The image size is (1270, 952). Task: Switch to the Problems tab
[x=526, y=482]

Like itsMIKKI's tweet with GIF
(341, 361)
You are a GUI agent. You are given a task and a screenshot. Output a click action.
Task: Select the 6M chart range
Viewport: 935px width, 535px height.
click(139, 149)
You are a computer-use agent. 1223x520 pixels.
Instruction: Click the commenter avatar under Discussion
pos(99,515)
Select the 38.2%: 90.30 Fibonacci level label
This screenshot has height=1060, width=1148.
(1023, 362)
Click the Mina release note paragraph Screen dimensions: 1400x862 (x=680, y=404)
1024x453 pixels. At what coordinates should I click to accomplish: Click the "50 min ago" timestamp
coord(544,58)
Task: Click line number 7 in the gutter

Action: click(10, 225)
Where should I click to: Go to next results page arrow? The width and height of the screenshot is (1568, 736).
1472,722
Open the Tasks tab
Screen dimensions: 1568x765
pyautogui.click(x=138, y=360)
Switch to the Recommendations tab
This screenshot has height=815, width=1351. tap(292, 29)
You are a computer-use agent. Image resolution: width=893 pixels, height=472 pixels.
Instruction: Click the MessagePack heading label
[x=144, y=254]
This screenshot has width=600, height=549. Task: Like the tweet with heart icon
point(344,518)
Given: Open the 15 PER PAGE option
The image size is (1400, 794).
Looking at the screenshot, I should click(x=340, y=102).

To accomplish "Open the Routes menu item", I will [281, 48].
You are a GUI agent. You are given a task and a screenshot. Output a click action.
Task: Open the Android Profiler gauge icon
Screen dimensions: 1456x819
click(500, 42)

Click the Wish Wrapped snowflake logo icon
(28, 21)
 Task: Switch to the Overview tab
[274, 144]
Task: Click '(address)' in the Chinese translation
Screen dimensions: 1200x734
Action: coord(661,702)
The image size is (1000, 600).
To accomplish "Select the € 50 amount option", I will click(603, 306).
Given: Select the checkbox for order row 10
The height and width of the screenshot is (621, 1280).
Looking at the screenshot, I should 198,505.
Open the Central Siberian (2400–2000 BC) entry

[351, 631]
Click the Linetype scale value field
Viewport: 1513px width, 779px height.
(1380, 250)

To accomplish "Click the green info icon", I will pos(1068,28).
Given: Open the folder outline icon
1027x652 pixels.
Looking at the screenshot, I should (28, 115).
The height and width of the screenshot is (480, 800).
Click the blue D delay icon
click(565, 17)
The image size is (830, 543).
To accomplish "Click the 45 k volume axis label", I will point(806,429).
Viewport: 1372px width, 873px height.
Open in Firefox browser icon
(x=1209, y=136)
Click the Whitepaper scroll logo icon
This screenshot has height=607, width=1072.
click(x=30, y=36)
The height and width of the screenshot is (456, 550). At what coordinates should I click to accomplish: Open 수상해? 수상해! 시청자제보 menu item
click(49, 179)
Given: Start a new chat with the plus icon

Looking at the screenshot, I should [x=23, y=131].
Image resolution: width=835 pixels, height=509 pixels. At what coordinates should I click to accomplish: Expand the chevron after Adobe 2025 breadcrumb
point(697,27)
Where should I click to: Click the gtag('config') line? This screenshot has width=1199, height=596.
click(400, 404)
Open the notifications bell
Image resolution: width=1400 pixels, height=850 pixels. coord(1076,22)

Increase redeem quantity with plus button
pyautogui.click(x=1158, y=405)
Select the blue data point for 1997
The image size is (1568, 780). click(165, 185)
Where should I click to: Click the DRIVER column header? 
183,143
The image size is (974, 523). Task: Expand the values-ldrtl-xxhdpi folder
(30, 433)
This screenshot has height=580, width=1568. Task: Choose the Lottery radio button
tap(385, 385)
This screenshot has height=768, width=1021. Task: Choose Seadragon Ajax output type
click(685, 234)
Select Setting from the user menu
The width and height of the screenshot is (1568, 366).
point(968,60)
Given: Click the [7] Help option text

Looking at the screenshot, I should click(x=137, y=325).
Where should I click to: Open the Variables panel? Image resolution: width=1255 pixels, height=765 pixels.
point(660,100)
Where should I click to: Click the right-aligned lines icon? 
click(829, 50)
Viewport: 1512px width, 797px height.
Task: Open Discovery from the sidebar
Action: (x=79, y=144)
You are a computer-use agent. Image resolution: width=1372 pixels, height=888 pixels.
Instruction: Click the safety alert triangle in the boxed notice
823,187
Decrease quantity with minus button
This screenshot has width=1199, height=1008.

----

PROBLEM REQUIREMENTS: From the records above, select every line that contains the word "button" and copy each one out in full.

SOLUTION TO THIS PROBLEM:
Increase redeem quantity with plus button
This screenshot has height=580, width=1568. Task: Choose the Lottery radio button
Decrease quantity with minus button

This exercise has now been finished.